== TASK BRIEF ==
Only the lines that hold "header" should be in the answer, each copied from the data below.

━━━━━━━━━━━━━━━━━━━━━━━━━━━━━━

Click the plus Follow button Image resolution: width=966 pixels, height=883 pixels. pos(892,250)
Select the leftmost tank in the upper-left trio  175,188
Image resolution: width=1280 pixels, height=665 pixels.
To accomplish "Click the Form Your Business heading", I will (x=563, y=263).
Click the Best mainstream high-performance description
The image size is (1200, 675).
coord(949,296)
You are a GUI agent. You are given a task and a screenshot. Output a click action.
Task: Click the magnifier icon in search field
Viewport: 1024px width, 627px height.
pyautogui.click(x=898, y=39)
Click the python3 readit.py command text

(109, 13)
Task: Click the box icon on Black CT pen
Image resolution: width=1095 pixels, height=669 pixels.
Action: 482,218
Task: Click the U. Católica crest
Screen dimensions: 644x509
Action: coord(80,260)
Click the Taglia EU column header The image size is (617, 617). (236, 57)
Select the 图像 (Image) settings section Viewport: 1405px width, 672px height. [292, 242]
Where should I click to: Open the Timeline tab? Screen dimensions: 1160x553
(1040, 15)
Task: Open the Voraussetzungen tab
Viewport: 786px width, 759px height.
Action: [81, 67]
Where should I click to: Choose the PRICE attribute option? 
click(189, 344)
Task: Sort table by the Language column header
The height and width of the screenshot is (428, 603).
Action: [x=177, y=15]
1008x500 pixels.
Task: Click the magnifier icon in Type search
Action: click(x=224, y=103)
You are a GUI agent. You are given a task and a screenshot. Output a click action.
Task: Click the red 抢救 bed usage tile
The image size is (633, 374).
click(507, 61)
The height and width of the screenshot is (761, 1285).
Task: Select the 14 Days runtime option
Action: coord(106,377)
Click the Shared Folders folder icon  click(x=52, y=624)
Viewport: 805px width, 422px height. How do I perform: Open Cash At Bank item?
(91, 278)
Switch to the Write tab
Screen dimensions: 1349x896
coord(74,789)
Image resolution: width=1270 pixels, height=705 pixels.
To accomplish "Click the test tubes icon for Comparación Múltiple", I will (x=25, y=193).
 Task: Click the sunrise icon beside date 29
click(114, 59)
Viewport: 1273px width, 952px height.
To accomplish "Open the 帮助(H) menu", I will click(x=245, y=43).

━━━━━━━━━━━━━━━━━━━━━━━━━━━━━━

== RESPONSE AREA ==
Click the Taglia EU column header The image size is (617, 617). (236, 57)
Task: Sort table by the Language column header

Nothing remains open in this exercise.